━━━ Input for this task

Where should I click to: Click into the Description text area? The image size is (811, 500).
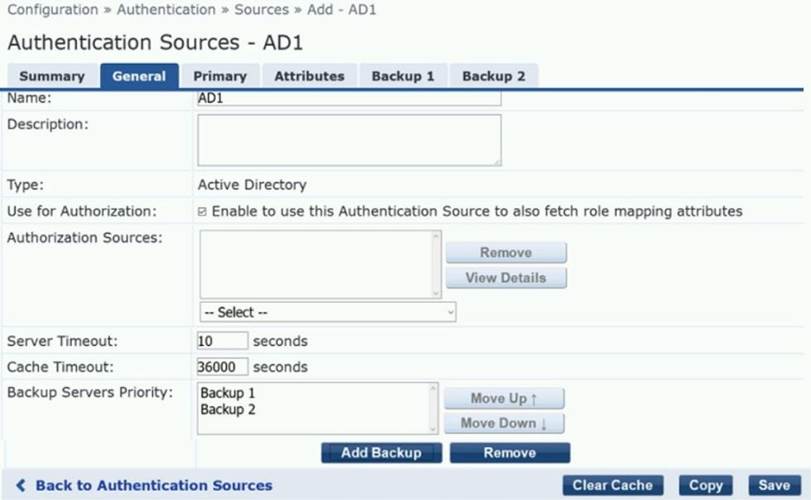[349, 139]
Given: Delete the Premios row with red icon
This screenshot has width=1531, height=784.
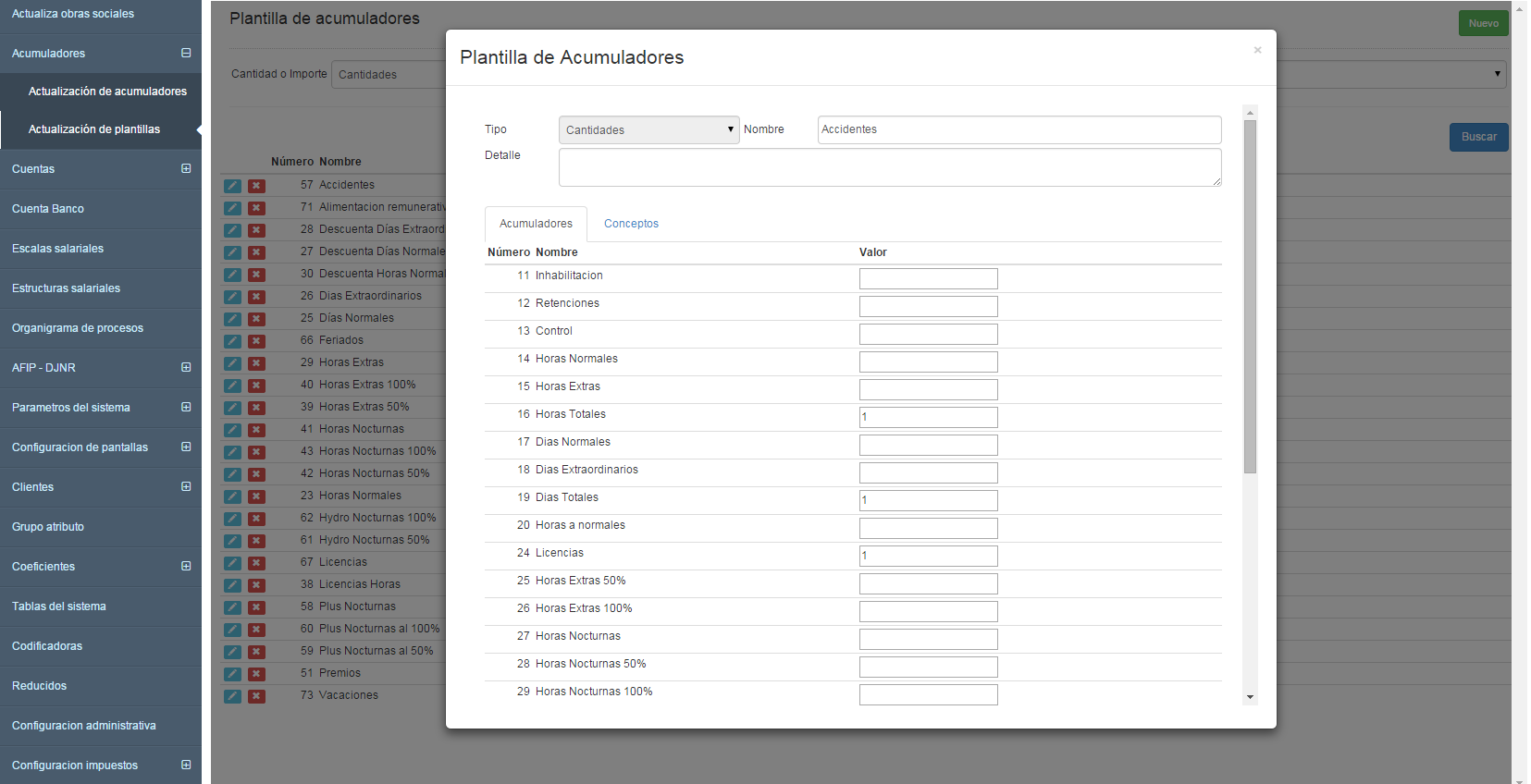Looking at the screenshot, I should point(256,674).
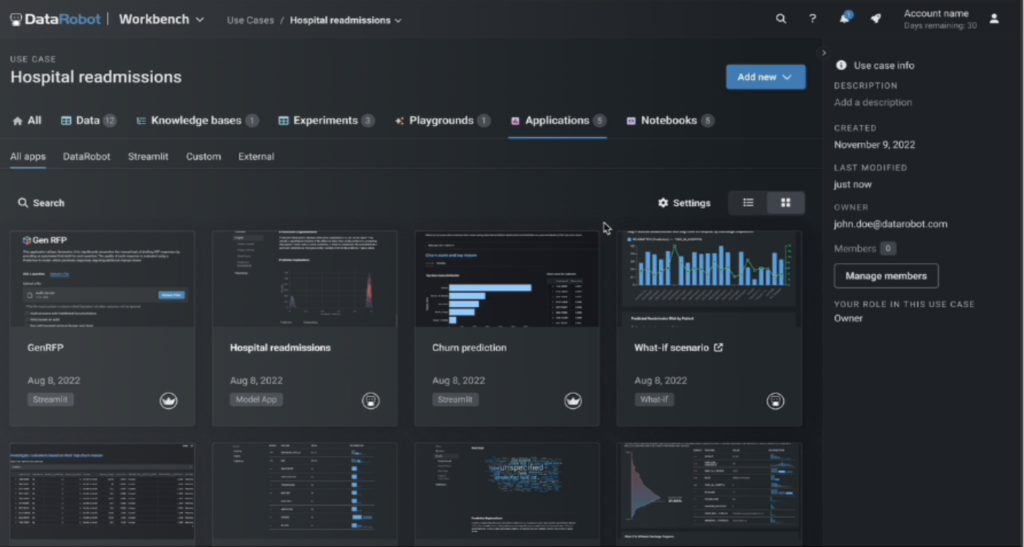The image size is (1024, 547).
Task: Open the Settings button above apps
Action: coord(684,203)
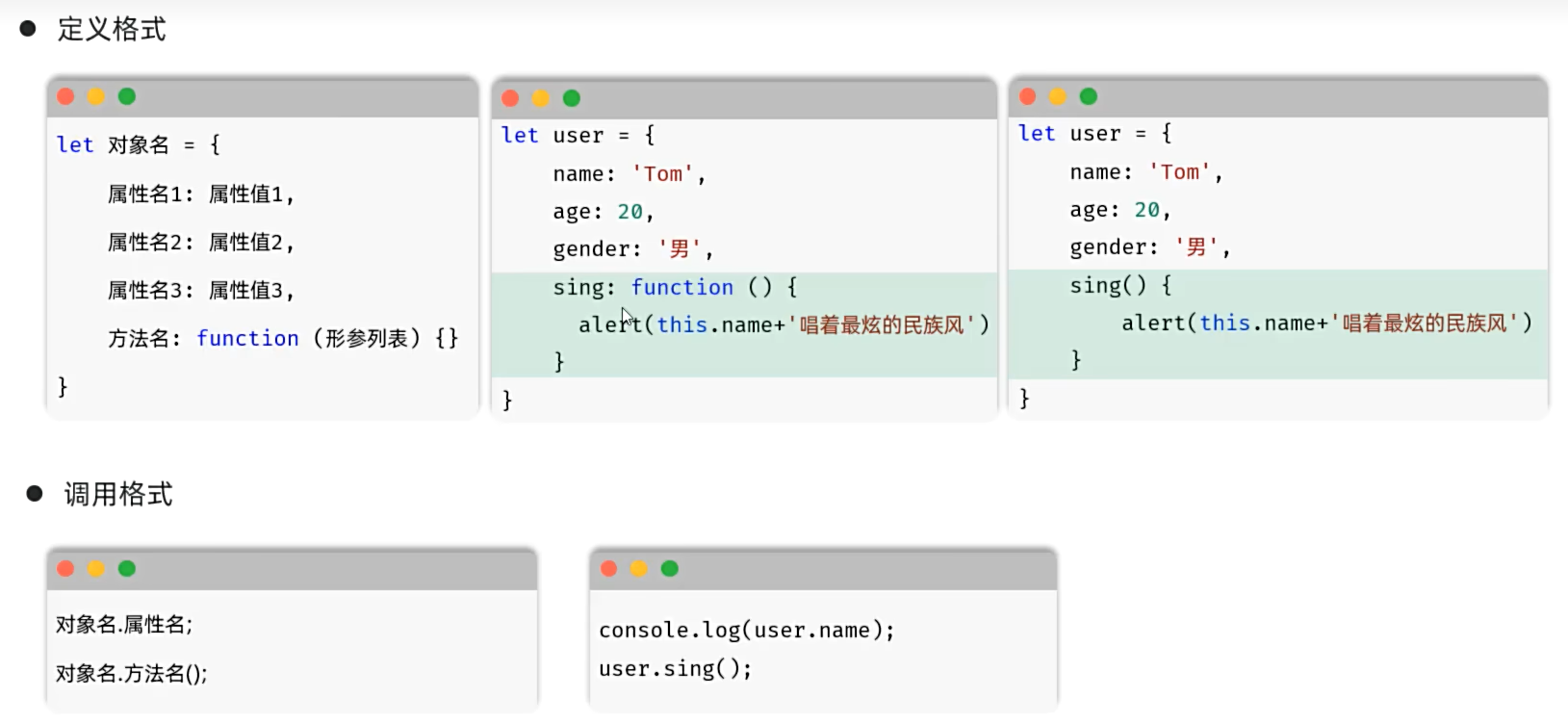Click yellow dot on the 对象名.属性名 window

96,569
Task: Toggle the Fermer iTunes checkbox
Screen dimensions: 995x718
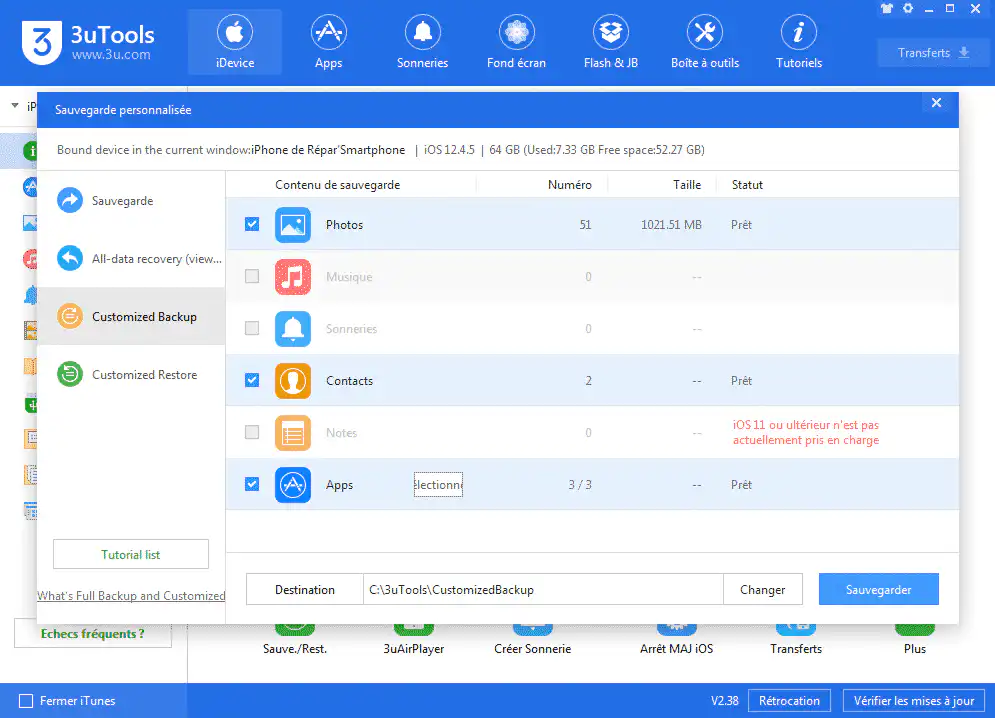Action: coord(27,701)
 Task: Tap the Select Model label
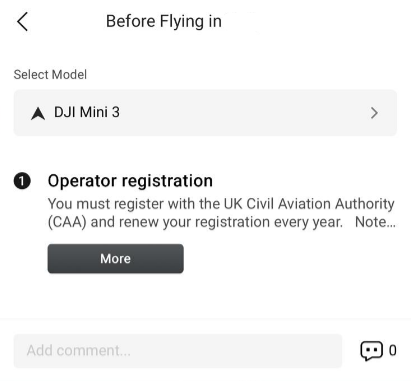(50, 75)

━━━━━━

**Work required:**
Your task is to repeat the records exactly. Images do not belong in the copy.

**Exercise output:**
Where should I click to: Click into the Description text area? The image size is (811, 500).
[349, 139]
Given: Delete the Premios row with red icon
This screenshot has width=1531, height=784.
Looking at the screenshot, I should point(256,674).
The image size is (1024, 547).
Task: Open the Settings button above apps
Action: coord(684,203)
Click yellow dot on the 对象名.属性名 window

96,569
Task: Toggle the Fermer iTunes checkbox
Screen dimensions: 995x718
Action: coord(27,701)
 Task: Tap the Select Model label
(50, 75)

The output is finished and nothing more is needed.